La Unión Europea consideró prohibir el glifosato el año pasado, pero ganó la presión de las trasnancionales de agronegocios como Bayer y Monsanto, por lo que se aplazó la consideración 5 años. No obstante, Francia anunció que en tres años lo prohibirá en su territorio y Alemania también discute esa posibilidad.
En días pasados, un estudio del conocido Environmental Working Group de EU, llamó la atención por haber encontrado residuos de glifosato en cereales para desayuno que se venden en ese país y muchos otros de América Latina. Coincide con los resultados del estudio más amplio, publicado en 2017 en la revista Agroecology and Sustainable Food Systems, realizado por los investigadores de las universidades UNAM y UAM Elena Álvarez-Buylla, Emmanuel Ortega, Alma Piñeyro y otros, que mostró que el 90% de las tortillas industriales del valle de contiene trazas de transgénicos, en muchas también de glifosato, además de que es ubicua la presencia del agrotóxico en cereales, botanas, harinas y otros productos industrializados de maíz.
No deberían tardar las demandas contra Bayer-Monsanto también en México, además de exigir a la Cofepris (Comisión Federal para la Protección contra Riesgos Sanitarios) que revierta su absurda decisión de permitir que estos productos lleguen al consumo.
Al mismo tiempo, está en ciernes otra tormenta contra Bayer-Monsanto en Estados Unidos, por sus nuevas variedades transgénicas que requieren el uso de otro herbicida aún más tóxico: dicamba. Es tan tóxico que además de hierbas, está matando los cultivos y árboles frutales de los vecinos.
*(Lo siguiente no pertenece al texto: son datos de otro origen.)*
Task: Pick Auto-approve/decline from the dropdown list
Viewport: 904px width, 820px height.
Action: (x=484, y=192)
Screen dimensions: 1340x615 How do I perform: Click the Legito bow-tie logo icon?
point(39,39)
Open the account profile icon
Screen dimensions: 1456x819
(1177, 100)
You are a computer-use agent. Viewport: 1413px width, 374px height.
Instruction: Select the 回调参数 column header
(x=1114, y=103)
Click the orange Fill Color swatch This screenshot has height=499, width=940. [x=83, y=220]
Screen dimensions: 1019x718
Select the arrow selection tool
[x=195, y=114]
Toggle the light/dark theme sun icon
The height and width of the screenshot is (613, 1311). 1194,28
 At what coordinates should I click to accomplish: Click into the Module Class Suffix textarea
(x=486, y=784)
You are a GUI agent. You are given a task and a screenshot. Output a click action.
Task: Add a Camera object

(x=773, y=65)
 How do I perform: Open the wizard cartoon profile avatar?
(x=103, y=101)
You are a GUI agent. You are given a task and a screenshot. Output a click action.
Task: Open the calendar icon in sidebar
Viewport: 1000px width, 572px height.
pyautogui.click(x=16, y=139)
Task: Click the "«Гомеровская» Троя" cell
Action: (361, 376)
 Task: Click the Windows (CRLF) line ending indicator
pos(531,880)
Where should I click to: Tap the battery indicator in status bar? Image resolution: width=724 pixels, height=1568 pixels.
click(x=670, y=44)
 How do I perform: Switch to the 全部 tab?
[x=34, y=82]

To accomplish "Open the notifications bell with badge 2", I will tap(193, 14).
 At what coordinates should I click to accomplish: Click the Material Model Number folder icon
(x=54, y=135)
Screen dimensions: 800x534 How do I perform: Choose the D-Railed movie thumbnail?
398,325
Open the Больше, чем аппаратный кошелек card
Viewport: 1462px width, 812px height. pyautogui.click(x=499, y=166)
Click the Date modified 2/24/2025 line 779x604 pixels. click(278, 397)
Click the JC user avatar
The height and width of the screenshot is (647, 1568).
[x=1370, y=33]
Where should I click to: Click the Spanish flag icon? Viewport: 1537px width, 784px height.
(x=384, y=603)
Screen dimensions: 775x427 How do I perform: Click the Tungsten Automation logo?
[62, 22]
Ya iniciaron varias acciones colectivas contra Bayer-Monsanto, que reúnen demandas de cientos de agricultores.
Todo esto pone en seria cuestión tanto al glifosato y a dicamba, como a los transgénicos, por ser la tecnología que permitió aumentar exponencialmente el uso de agrotóxicos y aceleró la resistencia en malezas. Más aún, se impone cuestionar la propia agricultura basada en el uso de agroquímicos, que ha sido devastadora para la salud y el ambiente, y ni siquiera cumplió su supuesto cometido: la mitad de la población mundial sufre hambre o deficiencias nutricionales. ¿Habrá que esperar a más muertes por glufosinato, 2-4 d y otros venenos de Bayer, Basf y compañía para terminar con esta absurda idea de colocar tóxicos en los alimentos? ¿Por qué aceptar que la carga de la prueba siga en los campesinos, trabajadores y consumidores, que tenemos en juego la salud y hasta la vida, mientras las grandes empresas de agronegocios siguen devorando ganancias?